▶ [TASK TO CARRY OUT]: Write the data below out again, unchanged.

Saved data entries

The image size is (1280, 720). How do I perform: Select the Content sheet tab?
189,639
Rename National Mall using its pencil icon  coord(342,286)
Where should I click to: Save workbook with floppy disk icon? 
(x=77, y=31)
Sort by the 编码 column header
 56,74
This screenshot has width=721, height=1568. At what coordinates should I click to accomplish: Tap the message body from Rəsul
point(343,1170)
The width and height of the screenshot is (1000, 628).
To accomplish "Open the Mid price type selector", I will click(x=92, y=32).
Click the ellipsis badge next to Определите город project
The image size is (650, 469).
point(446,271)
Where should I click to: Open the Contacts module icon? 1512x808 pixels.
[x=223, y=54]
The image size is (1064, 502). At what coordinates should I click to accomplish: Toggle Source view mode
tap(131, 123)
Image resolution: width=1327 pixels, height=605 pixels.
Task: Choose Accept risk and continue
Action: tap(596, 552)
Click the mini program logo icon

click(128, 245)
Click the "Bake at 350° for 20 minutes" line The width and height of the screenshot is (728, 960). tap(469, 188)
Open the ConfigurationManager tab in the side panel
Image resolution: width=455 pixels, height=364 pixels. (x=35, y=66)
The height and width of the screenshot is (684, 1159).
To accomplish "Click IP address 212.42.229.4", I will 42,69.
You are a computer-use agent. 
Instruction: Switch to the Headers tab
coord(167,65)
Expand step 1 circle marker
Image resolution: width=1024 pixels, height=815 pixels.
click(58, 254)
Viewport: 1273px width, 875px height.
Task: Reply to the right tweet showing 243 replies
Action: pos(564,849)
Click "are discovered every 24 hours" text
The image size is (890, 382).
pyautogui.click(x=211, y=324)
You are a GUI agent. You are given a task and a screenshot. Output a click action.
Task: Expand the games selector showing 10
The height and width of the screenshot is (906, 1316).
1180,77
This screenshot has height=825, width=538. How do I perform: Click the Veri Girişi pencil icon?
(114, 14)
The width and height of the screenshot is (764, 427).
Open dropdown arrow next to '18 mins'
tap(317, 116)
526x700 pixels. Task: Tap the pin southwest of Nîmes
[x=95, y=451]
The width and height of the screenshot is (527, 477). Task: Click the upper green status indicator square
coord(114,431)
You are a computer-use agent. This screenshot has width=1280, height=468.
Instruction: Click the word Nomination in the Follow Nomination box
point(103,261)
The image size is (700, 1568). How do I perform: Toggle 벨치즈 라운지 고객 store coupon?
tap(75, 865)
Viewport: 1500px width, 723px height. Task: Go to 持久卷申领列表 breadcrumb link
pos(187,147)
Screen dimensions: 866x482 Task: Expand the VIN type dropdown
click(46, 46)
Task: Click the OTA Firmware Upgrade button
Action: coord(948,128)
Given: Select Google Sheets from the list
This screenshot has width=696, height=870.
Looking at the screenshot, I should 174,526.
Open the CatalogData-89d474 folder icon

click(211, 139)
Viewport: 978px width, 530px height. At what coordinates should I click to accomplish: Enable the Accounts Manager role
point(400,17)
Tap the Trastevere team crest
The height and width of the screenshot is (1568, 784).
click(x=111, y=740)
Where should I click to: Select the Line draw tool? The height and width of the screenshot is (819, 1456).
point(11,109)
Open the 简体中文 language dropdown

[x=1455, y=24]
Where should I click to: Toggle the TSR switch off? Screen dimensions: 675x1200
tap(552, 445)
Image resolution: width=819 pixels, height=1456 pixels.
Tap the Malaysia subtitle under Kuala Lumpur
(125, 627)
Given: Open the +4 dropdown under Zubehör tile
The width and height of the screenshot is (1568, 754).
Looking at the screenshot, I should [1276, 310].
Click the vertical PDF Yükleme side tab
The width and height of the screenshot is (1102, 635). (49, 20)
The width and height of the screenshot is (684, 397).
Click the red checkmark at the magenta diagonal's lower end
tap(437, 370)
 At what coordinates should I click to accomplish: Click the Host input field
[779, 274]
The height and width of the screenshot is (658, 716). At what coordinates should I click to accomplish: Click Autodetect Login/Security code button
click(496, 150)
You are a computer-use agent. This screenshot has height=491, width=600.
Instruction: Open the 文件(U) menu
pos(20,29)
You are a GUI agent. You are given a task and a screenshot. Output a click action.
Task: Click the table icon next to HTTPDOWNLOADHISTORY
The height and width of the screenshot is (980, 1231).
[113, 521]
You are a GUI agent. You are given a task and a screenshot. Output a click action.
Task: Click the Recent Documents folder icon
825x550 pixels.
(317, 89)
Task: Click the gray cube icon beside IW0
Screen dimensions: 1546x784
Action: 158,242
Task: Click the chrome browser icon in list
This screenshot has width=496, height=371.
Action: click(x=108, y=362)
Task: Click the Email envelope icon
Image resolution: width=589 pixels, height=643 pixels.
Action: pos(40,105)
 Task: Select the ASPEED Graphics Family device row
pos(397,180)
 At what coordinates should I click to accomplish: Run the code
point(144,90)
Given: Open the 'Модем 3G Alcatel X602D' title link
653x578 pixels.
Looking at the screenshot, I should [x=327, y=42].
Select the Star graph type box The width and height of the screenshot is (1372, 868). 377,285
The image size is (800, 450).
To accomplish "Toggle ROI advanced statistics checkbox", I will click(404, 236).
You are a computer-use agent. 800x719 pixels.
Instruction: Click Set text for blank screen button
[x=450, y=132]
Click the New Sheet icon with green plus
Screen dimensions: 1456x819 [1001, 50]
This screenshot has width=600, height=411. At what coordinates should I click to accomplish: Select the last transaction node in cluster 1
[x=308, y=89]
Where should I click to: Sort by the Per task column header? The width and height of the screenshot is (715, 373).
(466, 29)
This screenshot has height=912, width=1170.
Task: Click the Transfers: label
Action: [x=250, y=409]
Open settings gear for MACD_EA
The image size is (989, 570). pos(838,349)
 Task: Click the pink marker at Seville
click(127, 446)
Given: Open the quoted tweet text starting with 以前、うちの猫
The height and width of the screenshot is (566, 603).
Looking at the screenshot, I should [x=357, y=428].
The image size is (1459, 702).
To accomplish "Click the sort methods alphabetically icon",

▶ [SOLUTION TO THE PROBLEM]:
The image size is (1280, 720). How do I perform: Select the Content sheet tab?
189,639
Rename National Mall using its pencil icon  coord(342,286)
Where should I click to: Save workbook with floppy disk icon? 
(x=77, y=31)
Sort by the 编码 column header
 56,74
This screenshot has width=721, height=1568. At what coordinates should I click to accomplish: Tap the message body from Rəsul
point(343,1170)
The width and height of the screenshot is (1000, 628).
To accomplish "Open the Mid price type selector", I will click(x=92, y=32).
Click the ellipsis badge next to Определите город project
The image size is (650, 469).
point(446,271)
Where should I click to: Open the Contacts module icon? 1512x808 pixels.
[x=223, y=54]
The image size is (1064, 502). At what coordinates should I click to accomplish: Toggle Source view mode
tap(131, 123)
Image resolution: width=1327 pixels, height=605 pixels.
Task: Choose Accept risk and continue
Action: tap(596, 552)
Click the mini program logo icon

click(128, 245)
Click the "Bake at 350° for 20 minutes" line The width and height of the screenshot is (728, 960). tap(469, 188)
Open the ConfigurationManager tab in the side panel
Image resolution: width=455 pixels, height=364 pixels. (x=35, y=66)
The height and width of the screenshot is (684, 1159).
To accomplish "Click IP address 212.42.229.4", I will 42,69.
You are a computer-use agent. 
Instruction: Switch to the Headers tab
coord(167,65)
Expand step 1 circle marker
Image resolution: width=1024 pixels, height=815 pixels.
click(58, 254)
Viewport: 1273px width, 875px height.
Task: Reply to the right tweet showing 243 replies
Action: pos(564,849)
Click "are discovered every 24 hours" text
The image size is (890, 382).
pyautogui.click(x=211, y=324)
You are a GUI agent. You are given a task and a screenshot. Output a click action.
Task: Expand the games selector showing 10
The height and width of the screenshot is (906, 1316).
1180,77
This screenshot has height=825, width=538. How do I perform: Click the Veri Girişi pencil icon?
(114, 14)
The width and height of the screenshot is (764, 427).
Open dropdown arrow next to '18 mins'
tap(317, 116)
526x700 pixels. Task: Tap the pin southwest of Nîmes
[x=95, y=451]
The width and height of the screenshot is (527, 477). Task: Click the upper green status indicator square
coord(114,431)
You are a computer-use agent. This screenshot has width=1280, height=468.
Instruction: Click the word Nomination in the Follow Nomination box
point(103,261)
The image size is (700, 1568). How do I perform: Toggle 벨치즈 라운지 고객 store coupon?
tap(75, 865)
Viewport: 1500px width, 723px height. Task: Go to 持久卷申领列表 breadcrumb link
pos(187,147)
Screen dimensions: 866x482 Task: Expand the VIN type dropdown
click(46, 46)
Task: Click the OTA Firmware Upgrade button
Action: coord(948,128)
Given: Select Google Sheets from the list
This screenshot has width=696, height=870.
Looking at the screenshot, I should 174,526.
Open the CatalogData-89d474 folder icon

click(211, 139)
Viewport: 978px width, 530px height. At what coordinates should I click to accomplish: Enable the Accounts Manager role
point(400,17)
Tap the Trastevere team crest
The height and width of the screenshot is (1568, 784).
click(x=111, y=740)
Where should I click to: Select the Line draw tool? The height and width of the screenshot is (819, 1456).
point(11,109)
Open the 简体中文 language dropdown

[x=1455, y=24]
Where should I click to: Toggle the TSR switch off? Screen dimensions: 675x1200
tap(552, 445)
Image resolution: width=819 pixels, height=1456 pixels.
Tap the Malaysia subtitle under Kuala Lumpur
(125, 627)
Given: Open the +4 dropdown under Zubehör tile
The width and height of the screenshot is (1568, 754).
Looking at the screenshot, I should [1276, 310].
Click the vertical PDF Yükleme side tab
The width and height of the screenshot is (1102, 635). (49, 20)
The width and height of the screenshot is (684, 397).
Click the red checkmark at the magenta diagonal's lower end
tap(437, 370)
 At what coordinates should I click to accomplish: Click the Host input field
[779, 274]
The height and width of the screenshot is (658, 716). At what coordinates should I click to accomplish: Click Autodetect Login/Security code button
click(496, 150)
You are a computer-use agent. This screenshot has height=491, width=600.
Instruction: Open the 文件(U) menu
pos(20,29)
You are a GUI agent. You are given a task and a screenshot. Output a click action.
Task: Click the table icon next to HTTPDOWNLOADHISTORY
The height and width of the screenshot is (980, 1231).
[113, 521]
You are a GUI agent. You are given a task and a screenshot. Output a click action.
Task: Click the Recent Documents folder icon
825x550 pixels.
(317, 89)
Task: Click the gray cube icon beside IW0
Screen dimensions: 1546x784
Action: 158,242
Task: Click the chrome browser icon in list
This screenshot has width=496, height=371.
Action: click(x=108, y=362)
Task: Click the Email envelope icon
Image resolution: width=589 pixels, height=643 pixels.
Action: pos(40,105)
 Task: Select the ASPEED Graphics Family device row
pos(397,180)
 At what coordinates should I click to accomplish: Run the code
point(144,90)
Given: Open the 'Модем 3G Alcatel X602D' title link
653x578 pixels.
Looking at the screenshot, I should [x=327, y=42].
Select the Star graph type box The width and height of the screenshot is (1372, 868). 377,285
The image size is (800, 450).
To accomplish "Toggle ROI advanced statistics checkbox", I will click(404, 236).
You are a computer-use agent. 800x719 pixels.
Instruction: Click Set text for blank screen button
[x=450, y=132]
Click the New Sheet icon with green plus
Screen dimensions: 1456x819 [1001, 50]
This screenshot has width=600, height=411. At what coordinates should I click to accomplish: Select the last transaction node in cluster 1
[x=308, y=89]
Where should I click to: Sort by the Per task column header? The width and height of the screenshot is (715, 373).
(466, 29)
This screenshot has height=912, width=1170.
Task: Click the Transfers: label
Action: [x=250, y=409]
Open settings gear for MACD_EA
The image size is (989, 570). pos(838,349)
 Task: Click the pink marker at Seville
click(127, 446)
Given: Open the quoted tweet text starting with 以前、うちの猫
The height and width of the screenshot is (566, 603).
Looking at the screenshot, I should [x=357, y=428].
The image size is (1459, 702).
To accomplish "Click the sort methods alphabetically icon",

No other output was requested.